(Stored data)
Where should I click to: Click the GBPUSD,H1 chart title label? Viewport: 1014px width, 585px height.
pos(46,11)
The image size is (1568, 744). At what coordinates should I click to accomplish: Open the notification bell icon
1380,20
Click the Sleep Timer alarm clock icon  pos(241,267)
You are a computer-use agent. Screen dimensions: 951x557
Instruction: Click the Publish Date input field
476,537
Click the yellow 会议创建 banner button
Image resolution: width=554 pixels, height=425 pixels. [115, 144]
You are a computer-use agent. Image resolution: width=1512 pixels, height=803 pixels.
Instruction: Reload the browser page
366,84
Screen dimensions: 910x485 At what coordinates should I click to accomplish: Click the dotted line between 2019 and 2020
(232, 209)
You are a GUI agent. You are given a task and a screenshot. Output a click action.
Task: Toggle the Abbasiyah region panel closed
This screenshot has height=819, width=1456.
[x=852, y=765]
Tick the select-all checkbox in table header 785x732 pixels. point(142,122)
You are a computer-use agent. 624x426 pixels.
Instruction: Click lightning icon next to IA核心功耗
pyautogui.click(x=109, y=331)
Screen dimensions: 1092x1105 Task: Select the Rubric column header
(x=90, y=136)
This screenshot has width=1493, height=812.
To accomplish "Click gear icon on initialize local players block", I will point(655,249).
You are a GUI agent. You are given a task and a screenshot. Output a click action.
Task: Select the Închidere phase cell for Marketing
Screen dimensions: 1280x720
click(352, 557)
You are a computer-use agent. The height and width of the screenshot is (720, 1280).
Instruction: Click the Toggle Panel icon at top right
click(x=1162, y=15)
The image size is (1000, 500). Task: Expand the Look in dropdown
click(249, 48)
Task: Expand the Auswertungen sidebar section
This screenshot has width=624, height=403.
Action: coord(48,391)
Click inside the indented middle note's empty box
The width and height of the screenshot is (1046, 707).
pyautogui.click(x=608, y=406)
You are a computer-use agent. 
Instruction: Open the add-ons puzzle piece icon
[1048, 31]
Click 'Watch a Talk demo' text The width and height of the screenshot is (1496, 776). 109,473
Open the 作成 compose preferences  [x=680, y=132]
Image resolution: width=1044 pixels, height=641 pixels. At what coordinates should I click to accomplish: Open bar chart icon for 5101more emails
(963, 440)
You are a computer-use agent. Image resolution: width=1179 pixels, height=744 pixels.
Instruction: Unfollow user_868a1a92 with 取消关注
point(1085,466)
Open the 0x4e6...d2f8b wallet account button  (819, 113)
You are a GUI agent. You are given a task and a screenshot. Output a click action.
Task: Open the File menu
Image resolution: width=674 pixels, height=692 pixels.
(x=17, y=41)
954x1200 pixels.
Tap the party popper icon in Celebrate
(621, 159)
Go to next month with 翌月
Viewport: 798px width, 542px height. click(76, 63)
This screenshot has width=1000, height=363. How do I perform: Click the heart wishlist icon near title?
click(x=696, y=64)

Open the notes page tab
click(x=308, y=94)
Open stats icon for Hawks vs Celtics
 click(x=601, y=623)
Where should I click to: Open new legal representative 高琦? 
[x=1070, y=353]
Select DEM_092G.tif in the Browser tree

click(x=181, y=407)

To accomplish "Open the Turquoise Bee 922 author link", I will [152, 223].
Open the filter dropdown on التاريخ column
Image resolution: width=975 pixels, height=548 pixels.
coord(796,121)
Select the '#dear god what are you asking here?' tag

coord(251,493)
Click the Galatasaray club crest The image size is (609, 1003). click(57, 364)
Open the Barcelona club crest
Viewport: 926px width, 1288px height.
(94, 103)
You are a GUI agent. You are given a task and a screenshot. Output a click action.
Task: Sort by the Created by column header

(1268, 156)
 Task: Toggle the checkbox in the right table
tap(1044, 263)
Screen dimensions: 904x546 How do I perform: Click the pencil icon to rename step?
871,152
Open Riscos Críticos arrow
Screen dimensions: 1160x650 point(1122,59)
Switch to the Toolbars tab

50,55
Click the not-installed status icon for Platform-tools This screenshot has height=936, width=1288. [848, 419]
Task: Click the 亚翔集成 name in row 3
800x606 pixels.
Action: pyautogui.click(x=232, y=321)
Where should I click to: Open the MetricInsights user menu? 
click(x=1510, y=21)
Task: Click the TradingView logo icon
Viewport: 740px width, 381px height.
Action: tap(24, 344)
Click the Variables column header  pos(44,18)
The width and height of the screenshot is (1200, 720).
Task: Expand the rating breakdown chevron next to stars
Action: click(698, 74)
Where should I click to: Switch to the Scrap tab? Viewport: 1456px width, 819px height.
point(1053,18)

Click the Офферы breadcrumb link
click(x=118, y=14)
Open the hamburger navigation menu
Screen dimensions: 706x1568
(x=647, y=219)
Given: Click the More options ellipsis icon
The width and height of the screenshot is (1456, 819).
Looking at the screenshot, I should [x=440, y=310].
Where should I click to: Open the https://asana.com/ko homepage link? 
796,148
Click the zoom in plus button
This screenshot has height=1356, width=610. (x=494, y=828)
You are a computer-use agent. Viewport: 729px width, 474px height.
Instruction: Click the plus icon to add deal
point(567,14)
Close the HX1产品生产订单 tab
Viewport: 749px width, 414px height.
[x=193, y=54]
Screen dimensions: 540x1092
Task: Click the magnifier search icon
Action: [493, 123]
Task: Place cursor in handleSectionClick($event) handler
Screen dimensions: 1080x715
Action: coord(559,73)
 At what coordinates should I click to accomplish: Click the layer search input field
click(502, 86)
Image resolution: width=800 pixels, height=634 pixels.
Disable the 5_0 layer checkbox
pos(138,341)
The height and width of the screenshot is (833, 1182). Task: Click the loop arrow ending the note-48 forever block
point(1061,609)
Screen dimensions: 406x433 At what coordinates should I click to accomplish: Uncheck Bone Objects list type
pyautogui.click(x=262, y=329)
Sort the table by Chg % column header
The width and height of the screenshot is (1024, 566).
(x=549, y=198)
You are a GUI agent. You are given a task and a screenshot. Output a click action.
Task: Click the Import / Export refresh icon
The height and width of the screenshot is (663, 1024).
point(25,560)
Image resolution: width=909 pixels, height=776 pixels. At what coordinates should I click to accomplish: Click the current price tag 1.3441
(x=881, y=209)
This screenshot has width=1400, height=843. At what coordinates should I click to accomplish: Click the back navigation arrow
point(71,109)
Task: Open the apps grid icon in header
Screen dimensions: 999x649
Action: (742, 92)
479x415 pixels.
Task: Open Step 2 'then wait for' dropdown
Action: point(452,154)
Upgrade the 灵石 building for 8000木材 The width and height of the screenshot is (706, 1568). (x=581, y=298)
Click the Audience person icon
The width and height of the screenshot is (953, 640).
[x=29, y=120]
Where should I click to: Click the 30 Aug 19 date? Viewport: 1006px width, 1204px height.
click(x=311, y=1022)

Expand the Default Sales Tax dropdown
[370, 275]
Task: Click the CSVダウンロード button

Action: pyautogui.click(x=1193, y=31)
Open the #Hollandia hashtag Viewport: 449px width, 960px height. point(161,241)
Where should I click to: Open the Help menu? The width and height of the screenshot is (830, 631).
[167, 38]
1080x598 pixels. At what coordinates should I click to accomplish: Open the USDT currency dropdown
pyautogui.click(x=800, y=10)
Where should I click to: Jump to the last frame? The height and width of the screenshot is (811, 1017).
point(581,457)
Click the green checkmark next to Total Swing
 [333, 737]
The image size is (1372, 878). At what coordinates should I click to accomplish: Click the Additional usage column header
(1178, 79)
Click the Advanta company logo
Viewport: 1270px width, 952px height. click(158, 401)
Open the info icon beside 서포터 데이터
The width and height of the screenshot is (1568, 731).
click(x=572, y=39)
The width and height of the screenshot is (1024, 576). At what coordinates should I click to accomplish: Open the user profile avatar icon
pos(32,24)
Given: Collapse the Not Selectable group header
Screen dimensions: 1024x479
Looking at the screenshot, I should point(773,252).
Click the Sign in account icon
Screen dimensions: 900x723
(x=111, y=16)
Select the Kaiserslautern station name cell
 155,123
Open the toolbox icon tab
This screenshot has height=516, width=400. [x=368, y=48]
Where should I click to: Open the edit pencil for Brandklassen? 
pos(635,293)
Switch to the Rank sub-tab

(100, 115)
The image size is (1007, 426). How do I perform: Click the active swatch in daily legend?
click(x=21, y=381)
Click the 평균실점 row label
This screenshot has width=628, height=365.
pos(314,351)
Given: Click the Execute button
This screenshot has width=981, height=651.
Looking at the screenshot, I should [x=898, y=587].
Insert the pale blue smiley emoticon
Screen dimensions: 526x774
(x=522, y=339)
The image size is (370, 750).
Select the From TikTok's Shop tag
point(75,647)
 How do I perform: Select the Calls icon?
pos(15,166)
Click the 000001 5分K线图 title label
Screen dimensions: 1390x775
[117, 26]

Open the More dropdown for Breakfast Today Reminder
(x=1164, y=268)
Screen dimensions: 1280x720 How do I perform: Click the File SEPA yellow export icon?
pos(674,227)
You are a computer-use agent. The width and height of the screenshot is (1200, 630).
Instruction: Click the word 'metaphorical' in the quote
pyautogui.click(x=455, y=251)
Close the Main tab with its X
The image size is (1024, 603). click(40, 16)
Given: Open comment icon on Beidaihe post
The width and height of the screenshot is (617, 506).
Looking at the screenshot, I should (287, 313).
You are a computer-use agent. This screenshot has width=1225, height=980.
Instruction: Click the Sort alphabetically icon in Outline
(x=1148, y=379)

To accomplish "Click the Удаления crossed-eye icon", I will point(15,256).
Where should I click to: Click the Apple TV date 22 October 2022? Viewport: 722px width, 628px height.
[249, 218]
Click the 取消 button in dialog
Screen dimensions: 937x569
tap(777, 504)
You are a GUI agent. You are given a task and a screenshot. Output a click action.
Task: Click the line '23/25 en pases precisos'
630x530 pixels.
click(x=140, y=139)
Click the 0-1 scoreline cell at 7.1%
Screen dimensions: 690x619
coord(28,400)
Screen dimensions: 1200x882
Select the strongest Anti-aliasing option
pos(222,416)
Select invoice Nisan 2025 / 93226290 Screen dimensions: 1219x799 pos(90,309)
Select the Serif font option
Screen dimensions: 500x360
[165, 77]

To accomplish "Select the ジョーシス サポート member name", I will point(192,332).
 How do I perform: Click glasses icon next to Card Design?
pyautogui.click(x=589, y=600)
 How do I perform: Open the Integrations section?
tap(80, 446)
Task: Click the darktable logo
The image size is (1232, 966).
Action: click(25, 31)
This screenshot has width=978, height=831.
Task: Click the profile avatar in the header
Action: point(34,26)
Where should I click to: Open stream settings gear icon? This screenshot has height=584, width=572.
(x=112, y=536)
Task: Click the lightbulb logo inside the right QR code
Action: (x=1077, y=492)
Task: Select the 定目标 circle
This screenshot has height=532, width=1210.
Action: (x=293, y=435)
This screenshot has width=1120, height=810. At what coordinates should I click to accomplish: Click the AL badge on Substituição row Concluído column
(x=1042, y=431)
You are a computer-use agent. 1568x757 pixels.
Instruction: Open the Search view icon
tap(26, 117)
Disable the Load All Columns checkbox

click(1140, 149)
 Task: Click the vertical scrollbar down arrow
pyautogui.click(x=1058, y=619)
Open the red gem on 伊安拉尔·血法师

▸ **DESCRIPTION OF THE TASK**: All lines above from the one with "This screenshot has width=624, height=403." to the one with "Open the 0x4e6...d2f8b", inclusive, should be copied exactly, and no other lines.

▸ **OUTPUT FOR THIS EXERCISE**:
This screenshot has width=624, height=403.
Action: coord(48,391)
Click inside the indented middle note's empty box
The width and height of the screenshot is (1046, 707).
pyautogui.click(x=608, y=406)
You are a computer-use agent. 
Instruction: Open the add-ons puzzle piece icon
[1048, 31]
Click 'Watch a Talk demo' text The width and height of the screenshot is (1496, 776). 109,473
Open the 作成 compose preferences  [x=680, y=132]
Image resolution: width=1044 pixels, height=641 pixels. At what coordinates should I click to accomplish: Open bar chart icon for 5101more emails
(963, 440)
You are a computer-use agent. Image resolution: width=1179 pixels, height=744 pixels.
Instruction: Unfollow user_868a1a92 with 取消关注
point(1085,466)
Open the 0x4e6...d2f8b wallet account button  (819, 113)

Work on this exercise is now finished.